• WHAT YOU SHOULD DO: Transcribe the listing below exactly, without pictures.

• SOURCE INFORMATION:
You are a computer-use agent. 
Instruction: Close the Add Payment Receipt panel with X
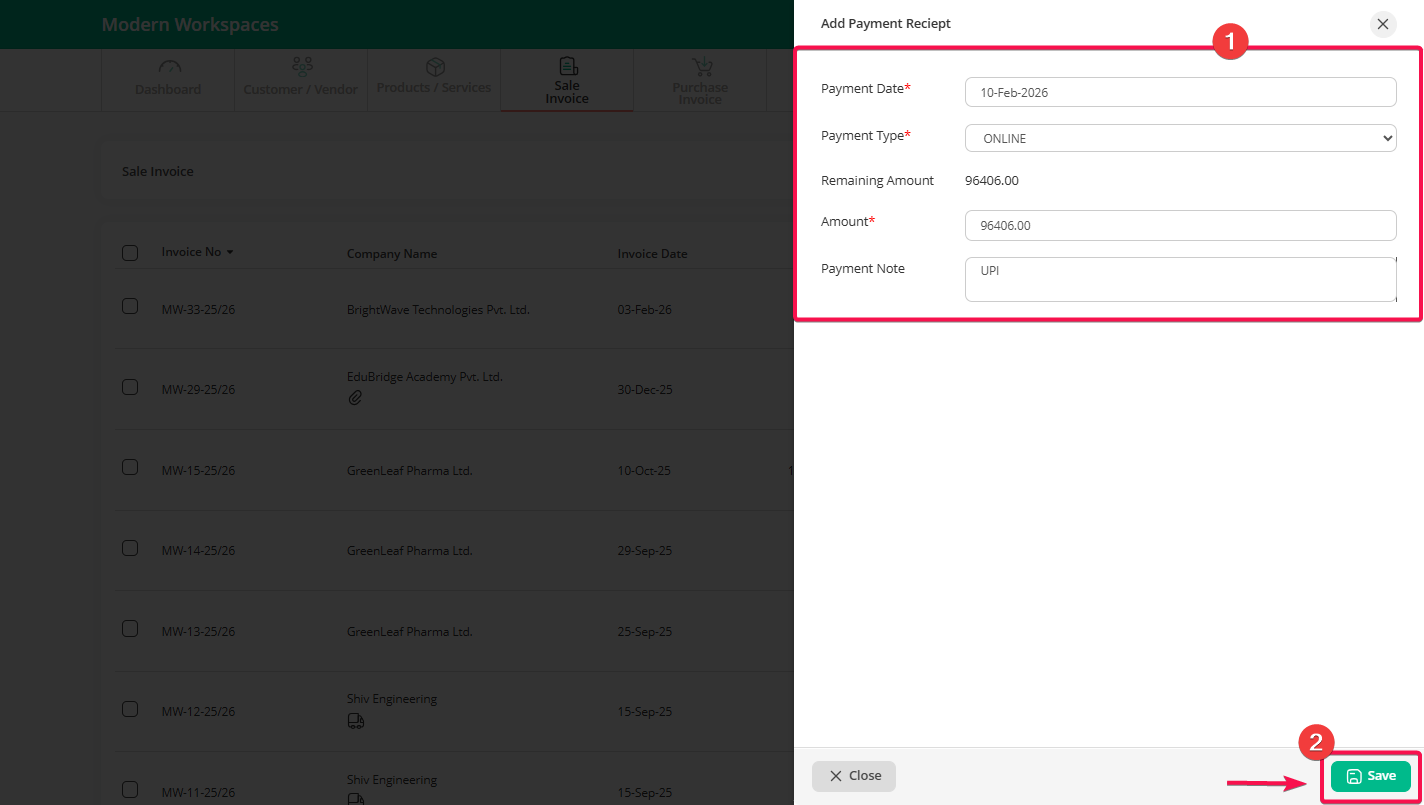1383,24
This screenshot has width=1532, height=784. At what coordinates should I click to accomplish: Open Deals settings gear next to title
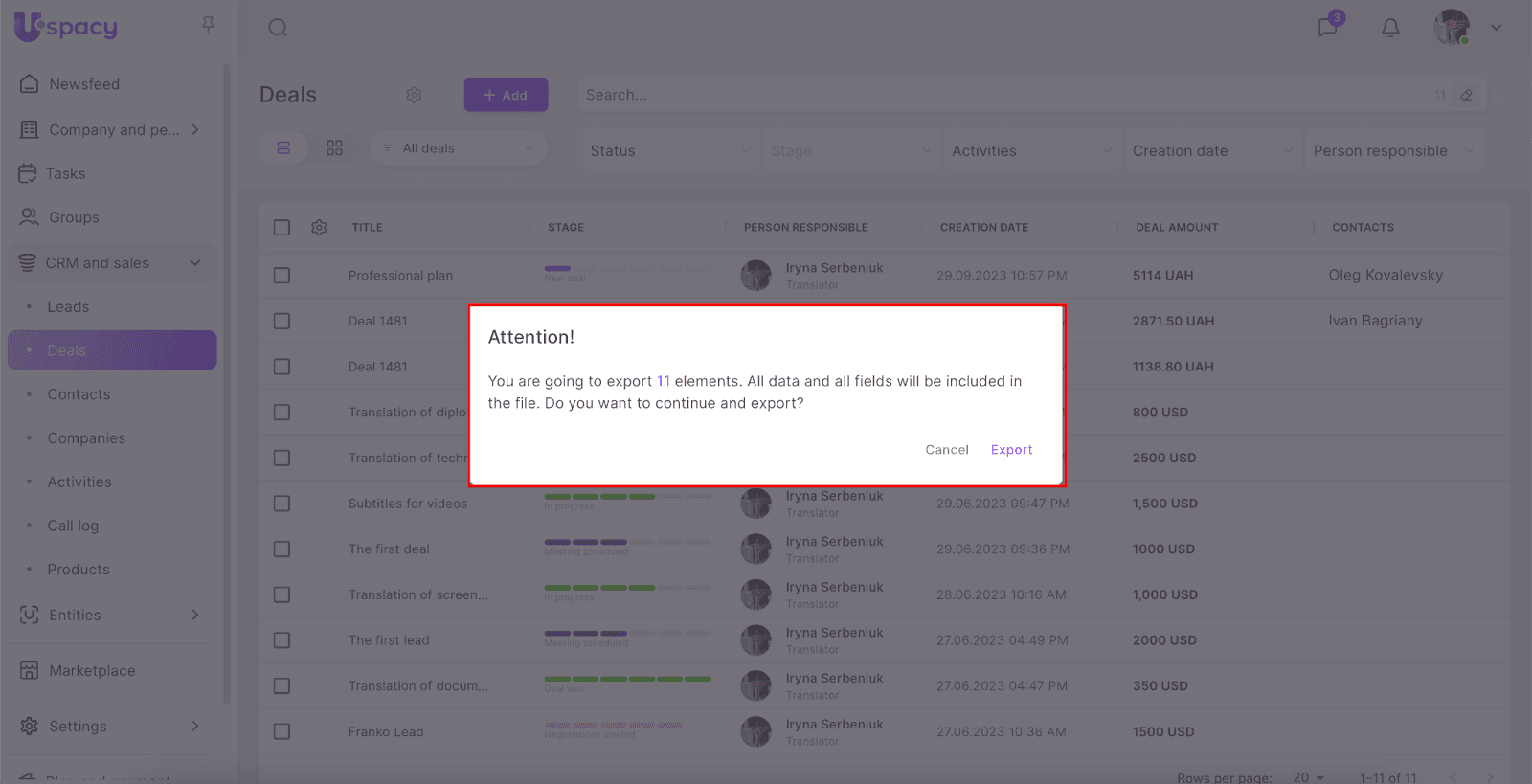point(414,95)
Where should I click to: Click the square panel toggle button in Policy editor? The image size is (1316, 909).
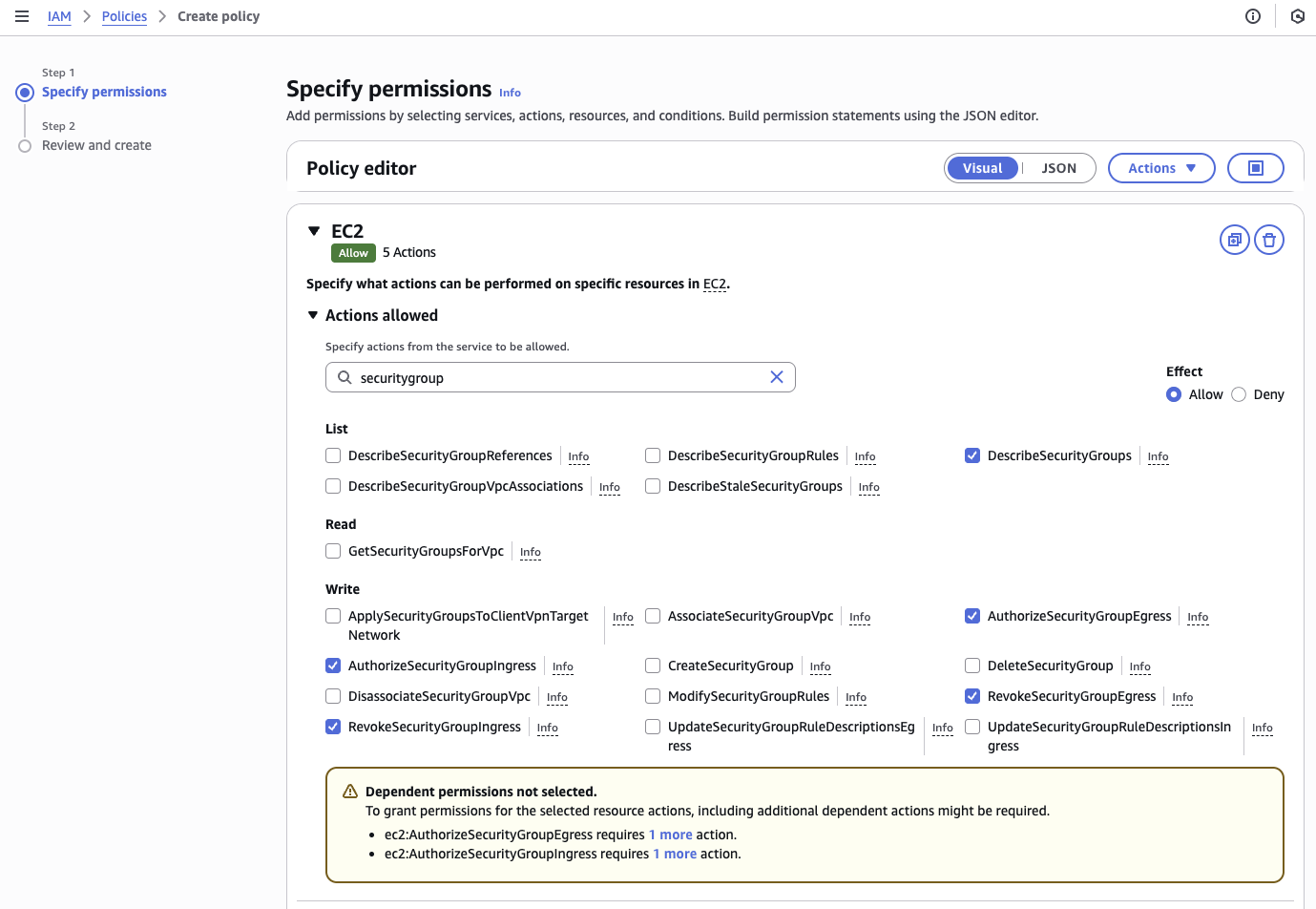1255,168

• EXERCISE ANSWER:
You are a computer-use agent. 
Instruction: Close the Add Payment Receipt panel with X
1383,24
This screenshot has width=1532, height=784. At what coordinates should I click to accomplish: Open Deals settings gear next to title
point(414,95)
Where should I click to: Click the square panel toggle button in Policy editor? The image size is (1316, 909).
1255,168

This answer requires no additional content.